Uang jaminan membantah dituduh membunuh sosialita Durban, Mluleki Mbewana

Uang jaminan membantah dituduh membunuh sosialita Durban, Mluleki Mbewana


Oleh Bongani Hans 10m yang lalu

Bagikan artikel ini:

“Pengusaha” yang dituduh membunuh sosialita dan fashionista Mluleki Mbewana, seorang insinyur senior di Kotamadya Distrik Raja Cetshwayo di Pantai Utara KwaZulu-natal, ditolak jaminannya di Pengadilan Magistrate Durban.

Dalam menyimpulkan bahwa George Tsautse, 30, adalah risiko penerbangan, hakim Melanie de Jager pada hari Jumat setuju dengan jaksa penuntut Nhlanhla Shange dan petugas penyelidik Kapten Mjabulelwa Thabethe, yang mengatakan kepadanya bahwa tidak ada bukti kepemilikan bisnis terdakwa dan juga bahwa dia memiliki tidak ada harta tak bergerak yang terdaftar atas namanya.

Tsautse menghadapi dakwaan pembunuhan, dengan hukuman minimal seumur hidup. Mbewana, 32, tewas pada 23 September dalam pertengkaran atas dua wanita. Tsautse telah menghibur para wanita dengan alkohol mahal di meja VIP klub malam Rich Durban sebelum mereka mencampakkannya untuk Mbewana.

Dia telah mengaku melakukan penembakan di luar klub, tetapi membantah versi Negara bahwa itu direncanakan. Dia mengatakan kepada pengadilan bahwa dia melepaskan tembakan fatal untuk membela diri setelah Mbewana, seorang aktivis Liga Pemuda ANC, berusaha menyerangnya bahkan setelah dia melepaskan tiga tembakan peringatan.

Masalahnya ditunda hingga 30 November.

Untuk persidangan, Negara dipersenjatai dengan rekaman CCTV dan sembilan saksi, termasuk lima petugas keamanan yang sedang bekerja di klub tersebut.

Perjuangan pengacara pembela, Sydney Albert dan pengacara Gavin Moodley untuk mendapatkan jaminan sia-sia ketika Shange menekan bahwa undang-undang menetapkan bahwa enam tersangka tetap berada di balik jeruji besi selama persidangan.

Dia mengatakan terdakwa kemungkinan besar tidak akan mendapat jaminan karena dia telah mengaku telah menggunakan senjata api di depan umum dan memiliki senjata api tanpa izin.

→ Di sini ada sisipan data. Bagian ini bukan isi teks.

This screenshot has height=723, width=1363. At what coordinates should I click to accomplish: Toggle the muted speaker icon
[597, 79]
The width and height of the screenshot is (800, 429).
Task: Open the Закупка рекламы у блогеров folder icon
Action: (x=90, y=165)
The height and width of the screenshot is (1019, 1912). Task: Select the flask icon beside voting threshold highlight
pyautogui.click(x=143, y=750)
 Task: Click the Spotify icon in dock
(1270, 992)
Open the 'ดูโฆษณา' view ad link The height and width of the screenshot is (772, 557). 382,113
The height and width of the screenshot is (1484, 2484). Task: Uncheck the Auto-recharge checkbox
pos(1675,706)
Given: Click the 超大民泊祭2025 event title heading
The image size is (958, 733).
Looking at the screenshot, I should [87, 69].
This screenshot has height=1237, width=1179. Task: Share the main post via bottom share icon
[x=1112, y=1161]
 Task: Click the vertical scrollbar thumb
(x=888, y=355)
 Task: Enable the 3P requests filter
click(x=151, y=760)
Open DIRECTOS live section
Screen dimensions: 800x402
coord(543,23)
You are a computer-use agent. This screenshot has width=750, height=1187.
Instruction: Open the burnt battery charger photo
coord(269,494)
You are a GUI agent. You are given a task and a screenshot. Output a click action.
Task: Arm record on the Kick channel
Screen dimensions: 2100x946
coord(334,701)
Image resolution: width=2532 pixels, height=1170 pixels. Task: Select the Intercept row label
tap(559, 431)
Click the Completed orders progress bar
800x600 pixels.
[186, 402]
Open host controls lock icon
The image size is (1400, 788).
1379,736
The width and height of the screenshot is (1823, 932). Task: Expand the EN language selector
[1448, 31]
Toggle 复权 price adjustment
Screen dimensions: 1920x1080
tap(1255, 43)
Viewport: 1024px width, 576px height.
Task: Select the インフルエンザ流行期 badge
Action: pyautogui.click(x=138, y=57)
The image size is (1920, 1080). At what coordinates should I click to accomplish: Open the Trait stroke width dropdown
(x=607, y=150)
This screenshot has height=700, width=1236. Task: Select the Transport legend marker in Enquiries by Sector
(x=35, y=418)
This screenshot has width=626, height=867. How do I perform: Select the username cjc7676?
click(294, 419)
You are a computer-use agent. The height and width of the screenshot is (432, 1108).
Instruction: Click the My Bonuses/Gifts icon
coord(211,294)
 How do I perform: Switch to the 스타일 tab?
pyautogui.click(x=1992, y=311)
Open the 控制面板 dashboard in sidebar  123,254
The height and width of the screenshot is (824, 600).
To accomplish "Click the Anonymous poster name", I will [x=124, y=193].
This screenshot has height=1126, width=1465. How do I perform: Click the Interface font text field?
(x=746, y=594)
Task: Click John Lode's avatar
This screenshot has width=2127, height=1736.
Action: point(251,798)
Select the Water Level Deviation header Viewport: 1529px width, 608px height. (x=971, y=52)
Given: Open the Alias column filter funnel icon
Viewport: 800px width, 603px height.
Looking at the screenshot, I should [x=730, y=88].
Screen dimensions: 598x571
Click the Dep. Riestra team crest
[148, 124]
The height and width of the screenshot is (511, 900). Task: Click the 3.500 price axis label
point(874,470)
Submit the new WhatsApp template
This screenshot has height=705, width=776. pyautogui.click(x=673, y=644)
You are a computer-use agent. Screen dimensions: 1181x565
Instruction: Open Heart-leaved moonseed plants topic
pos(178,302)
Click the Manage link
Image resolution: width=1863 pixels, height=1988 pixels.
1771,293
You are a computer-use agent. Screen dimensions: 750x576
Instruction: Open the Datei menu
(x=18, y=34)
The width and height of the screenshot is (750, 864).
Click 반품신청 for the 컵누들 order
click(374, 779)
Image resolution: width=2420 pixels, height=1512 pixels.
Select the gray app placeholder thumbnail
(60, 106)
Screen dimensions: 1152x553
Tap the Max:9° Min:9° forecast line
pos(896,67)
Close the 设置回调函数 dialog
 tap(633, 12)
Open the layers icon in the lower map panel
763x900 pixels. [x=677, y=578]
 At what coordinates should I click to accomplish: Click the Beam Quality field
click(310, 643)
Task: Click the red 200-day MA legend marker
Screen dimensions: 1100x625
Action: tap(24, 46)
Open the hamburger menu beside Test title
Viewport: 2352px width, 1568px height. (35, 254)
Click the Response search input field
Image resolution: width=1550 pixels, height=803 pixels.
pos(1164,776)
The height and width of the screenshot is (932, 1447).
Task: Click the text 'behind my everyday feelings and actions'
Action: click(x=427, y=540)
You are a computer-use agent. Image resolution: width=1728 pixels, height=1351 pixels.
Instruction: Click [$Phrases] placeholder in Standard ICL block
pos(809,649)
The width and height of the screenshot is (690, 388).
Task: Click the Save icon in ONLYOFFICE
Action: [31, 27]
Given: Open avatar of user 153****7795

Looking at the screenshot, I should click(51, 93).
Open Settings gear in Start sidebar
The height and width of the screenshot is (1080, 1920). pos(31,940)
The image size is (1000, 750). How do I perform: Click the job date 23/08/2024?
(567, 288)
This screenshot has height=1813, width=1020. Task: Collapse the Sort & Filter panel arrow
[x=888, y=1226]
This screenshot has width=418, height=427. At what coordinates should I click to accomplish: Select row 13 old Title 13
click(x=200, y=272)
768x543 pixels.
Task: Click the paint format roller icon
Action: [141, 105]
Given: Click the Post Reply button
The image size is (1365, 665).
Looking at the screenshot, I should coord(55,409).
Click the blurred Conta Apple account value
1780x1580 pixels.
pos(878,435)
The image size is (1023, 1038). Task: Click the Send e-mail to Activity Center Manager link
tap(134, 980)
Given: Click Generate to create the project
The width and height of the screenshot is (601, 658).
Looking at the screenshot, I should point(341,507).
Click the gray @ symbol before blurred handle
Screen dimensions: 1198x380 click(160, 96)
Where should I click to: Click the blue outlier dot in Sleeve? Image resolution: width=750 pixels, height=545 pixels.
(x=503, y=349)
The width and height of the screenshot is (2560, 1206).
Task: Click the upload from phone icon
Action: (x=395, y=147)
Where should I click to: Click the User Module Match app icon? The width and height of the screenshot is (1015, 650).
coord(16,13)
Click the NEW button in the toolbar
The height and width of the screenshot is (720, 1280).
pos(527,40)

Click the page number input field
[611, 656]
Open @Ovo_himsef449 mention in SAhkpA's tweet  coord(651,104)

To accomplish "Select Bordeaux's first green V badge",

Tsautse sudah memiliki surat perintah penangkapan karena melewatkan jaminan di Gauteng sehubungan dengan tuduhan mengemudi yang lalai.

Di antara alasan Albert memberikan pengadilan pada hari Jumat bahwa Tsautse memenuhi syarat untuk jaminan adalah karena dia, melalui pengacaranya, menyerahkan diri di kantor polisi Sydenham pada 6 Oktober, tetapi fakta bahwa segera setelah penembakan itu dia pergi ke Johannesburg di mana dia berbaring lebih dari dua minggu tidak membantu penderitaannya.

Shange juga menegaskan bahwa terdakwa menimbulkan bahaya bagi saksi karena dia tidak menyerahkan senjata api.

Dia mengatakan akan sulit menemukan Tsautse jika dia diusir dari properti yang dia sewa di Kloof, Pinetown dan Sandton di Johannesburg.

Karena masalah kesehatan dan rawat inap, tunangan Tsautse dan ibu dari anaknya yang berusia 2 tahun tidak datang ke pengadilan untuk bersaksi bahwa mereka hidup bersama sebagai satu keluarga.

De Jager sependapat dengan Shange bahwa fakta bahwa Tsautse memiliki tiga rumah dan belum mengungkapkan perjanjian sewa dan identitas tuan tanah membuatnya tidak dapat dipercaya.

“Tidak ada bukti bisnis dan keluarganya. Tidak ada bukti di mana dia bisa ditemukan ketika dia dibebaskan dengan jaminan, ”kata De Jager.

De Jager juga menerima bukti Thabethe bahwa ketika dia dan rekan-rekannya pergi ke rumah Old Main Road di Tsautse, yang katanya dia bagikan dengan anak dan tunangannya, untuk mencari senjata api, mereka menemukan pakaian yang dikemas dalam kotak dan disembunyikan di atap rumah. garasi.

Dalam pernyataan tertulisnya, Tsautse mengatakan kepada pengadilan bahwa dia memiliki armada mobil, tetapi polisi tidak menemukan mobil apapun di rumah tersebut.